Which lines to output? The line containing "Task: Toggle Siatka snap in the status bar" and every line after it in the data below, each copied exactly.

##### THE DATA #####

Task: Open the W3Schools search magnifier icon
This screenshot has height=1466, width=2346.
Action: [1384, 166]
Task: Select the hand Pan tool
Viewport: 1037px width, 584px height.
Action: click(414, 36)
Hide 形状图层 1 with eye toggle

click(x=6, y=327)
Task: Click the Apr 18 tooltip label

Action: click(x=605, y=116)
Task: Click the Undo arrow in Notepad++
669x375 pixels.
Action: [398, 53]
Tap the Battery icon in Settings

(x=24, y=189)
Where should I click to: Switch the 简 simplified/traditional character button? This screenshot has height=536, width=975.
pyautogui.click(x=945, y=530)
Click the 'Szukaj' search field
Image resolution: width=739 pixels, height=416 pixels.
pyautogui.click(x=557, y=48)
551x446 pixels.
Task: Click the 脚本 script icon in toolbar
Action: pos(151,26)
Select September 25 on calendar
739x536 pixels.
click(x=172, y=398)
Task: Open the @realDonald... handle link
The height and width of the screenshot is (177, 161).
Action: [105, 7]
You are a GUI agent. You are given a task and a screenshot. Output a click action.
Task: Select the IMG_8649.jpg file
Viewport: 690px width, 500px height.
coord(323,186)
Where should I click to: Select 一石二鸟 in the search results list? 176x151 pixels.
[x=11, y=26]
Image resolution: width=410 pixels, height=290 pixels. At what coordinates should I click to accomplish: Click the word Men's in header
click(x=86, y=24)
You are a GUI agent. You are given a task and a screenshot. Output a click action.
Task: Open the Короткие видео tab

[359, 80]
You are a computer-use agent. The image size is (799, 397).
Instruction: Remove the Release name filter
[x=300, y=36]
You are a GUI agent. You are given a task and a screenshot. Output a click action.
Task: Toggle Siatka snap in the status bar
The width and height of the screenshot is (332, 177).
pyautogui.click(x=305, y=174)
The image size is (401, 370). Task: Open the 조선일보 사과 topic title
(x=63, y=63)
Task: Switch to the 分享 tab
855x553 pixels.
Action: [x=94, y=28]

#####

◆ COMPLETED EXERCISE
Task: Toggle Siatka snap in the status bar
The width and height of the screenshot is (332, 177).
pyautogui.click(x=305, y=174)
The image size is (401, 370). Task: Open the 조선일보 사과 topic title
(x=63, y=63)
Task: Switch to the 分享 tab
855x553 pixels.
Action: [x=94, y=28]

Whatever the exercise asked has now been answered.